大河『べらぼう』殻をぶち破った恋川春町、史実では幕府をも皮肉りついに出頭命令…そして悲しき最期【後編】 (10/11ページ)

Japaaan

簡単にあらすじをご紹介すると……

天下泰平の世の中で人々の心が華美に流れる。

そのことを嘆いた延喜の帝(醍醐天皇)が、時代を超えて、源義経、源為朝、小栗判官を呼び寄せ、人々に“武芸の指南”をさせる。
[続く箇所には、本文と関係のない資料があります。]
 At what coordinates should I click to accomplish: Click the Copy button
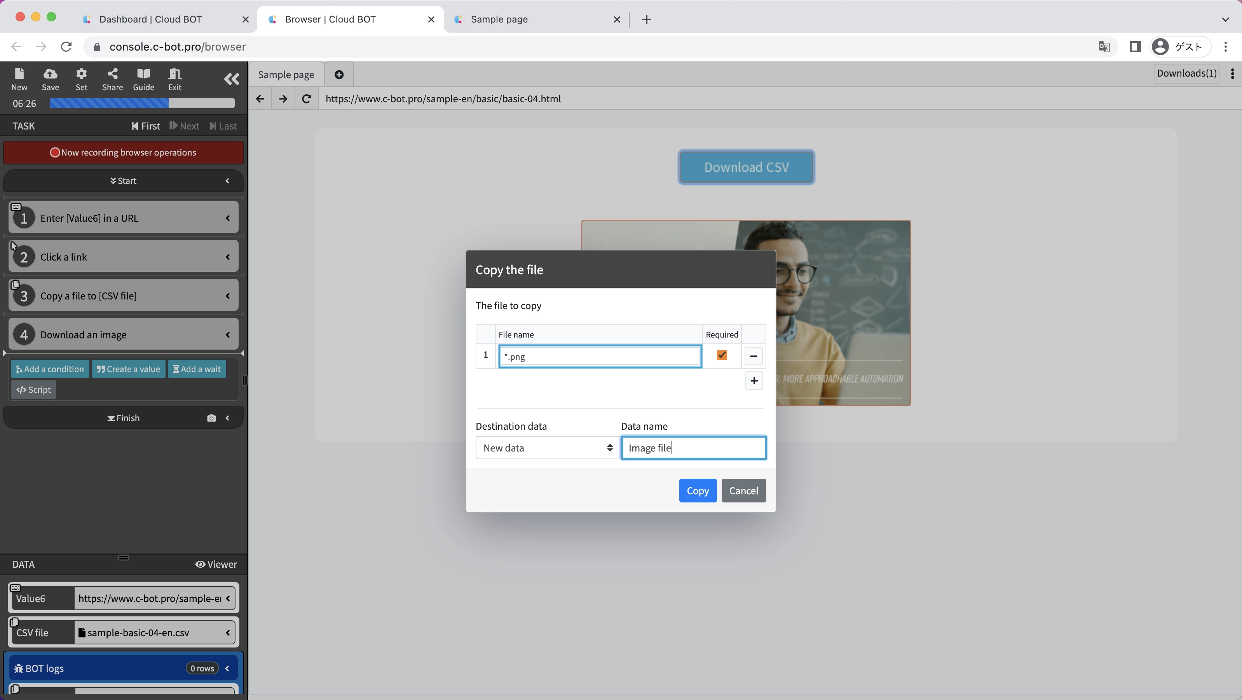click(x=697, y=491)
ところが、教えられたほうはどんどん脱線。あたりかまわず矢を放つは、人の物を壊すは、義経が牛若丸の時に五条大橋で千人切りをしたのを真似して、五条橋で人を襲うなど、はちゃめちゃになっていく。さらには、馬術の稽古と称して馬には乗らずに陰間に乗るやら女郎に乗るやら…と、世の中は見当違いが巻き起こり……

実に皮肉な寛政の改革を風刺した内容でした。

恋川春町 作 北尾政美 画『鸚鵡返文武二道』(江戸東京博物館所蔵) 出典: 国書データベース,https://doi.org/10.20730/100415080

松平定信による締め付け政治にうんざりしていた江戸っ子の間で、この本は空前の大ヒット作になるも、定信の怒りを買ったのか、春町は出頭を命じられてしまいます。

春町は、病を理由にそれを断ったものの、間も無く死去。一説によると「主君に責められた」「主君に恥をかかせてしまった」「幕府の咎めを危惧した」などの責任を感じ、自らの命を絶ったという話も伝わります。